The Directed Minimum Latency Problem

Abstract

We study the directed minimum latency problem: given an n-vertex asymmetric metric (V,d) with a root vertex r ∈ V, find a spanning path originating at r that minimizes the sum of latencies at all vertices (the latency of any vertex v ∈ V is the distance from r to v along the path). This problem has been well-studied on symmetric metrics, and the best known approximation guarantee is 3.59 [3]. For any \(\frac{1}{\log n}<\epsilon<1\), we give an n ^O(1/ε) time algorithm for directed latency that achieves an approximation ratio of \(O(\rho\cdot \frac{n^\epsilon}{\epsilon^3})\), where ρ is the integrality gap of an LP relaxation for the asymmetric traveling salesman path problem [13,5]. We prove an upper bound \(\rho=O(\sqrt{n})\), which implies (for any fixed ε> 0) a polynomial time O(n ^1/2 + ε)-approximation algorithm for directed latency.

Source material
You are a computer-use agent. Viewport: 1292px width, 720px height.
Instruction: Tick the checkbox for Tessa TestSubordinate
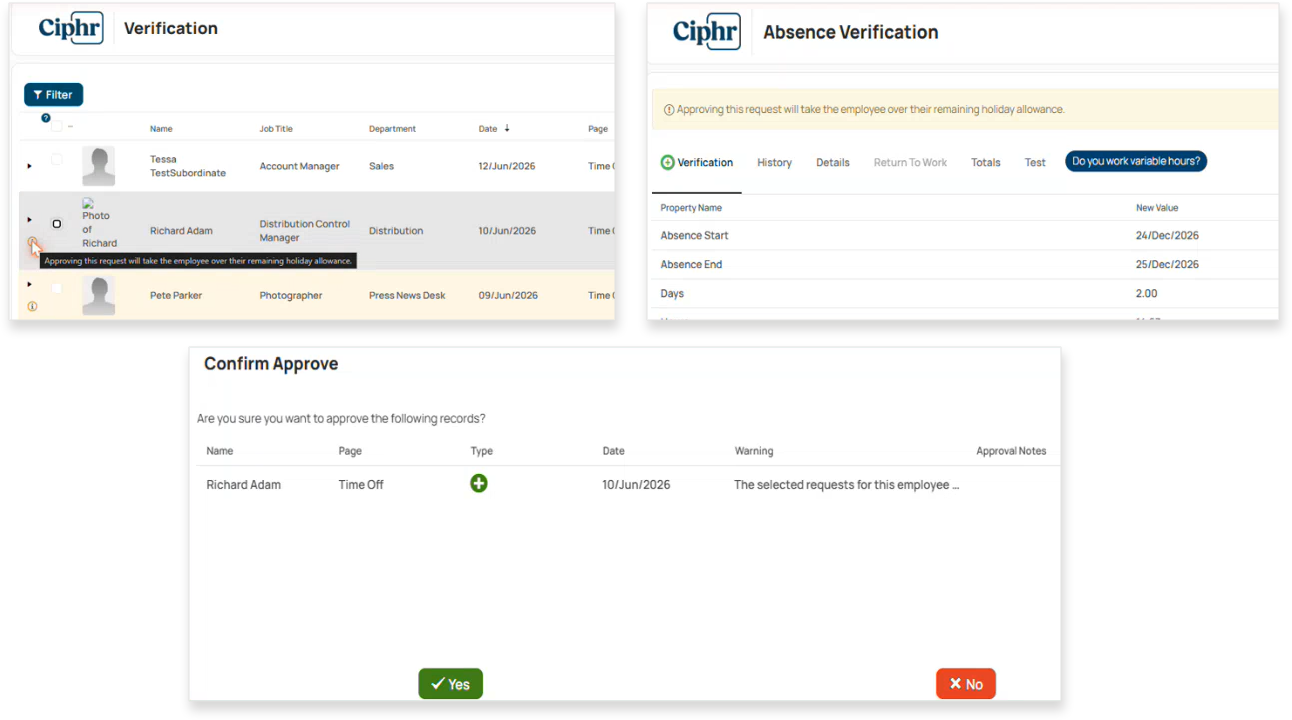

To do
1 – In the abstract on the directed minimum latency problem, what is the best known approximation guarantee for the problem on symmetric metrics?
2 – Pick up the abstract on the directed minimum latency problem after its last sentence and continue it.

Outputs
1 – 3.59

2 –
In the special case of metrics induced by shortest-paths in an unweighted directed graph, we give an O(log² n) approximation algorithm. As a consequence, we also obtain an O(log² n) approximation algorithm for minimizing the weighted completion time in no-wait permutation flowshop scheduling. We note that even in unweighted directed graphs, the directed latency problem is at least as hard to approximate as the well-studied asymmetric traveling salesman problem, for which the best known approximation guarantee is O(logn).

Supported by NSF grant CCF-0728841.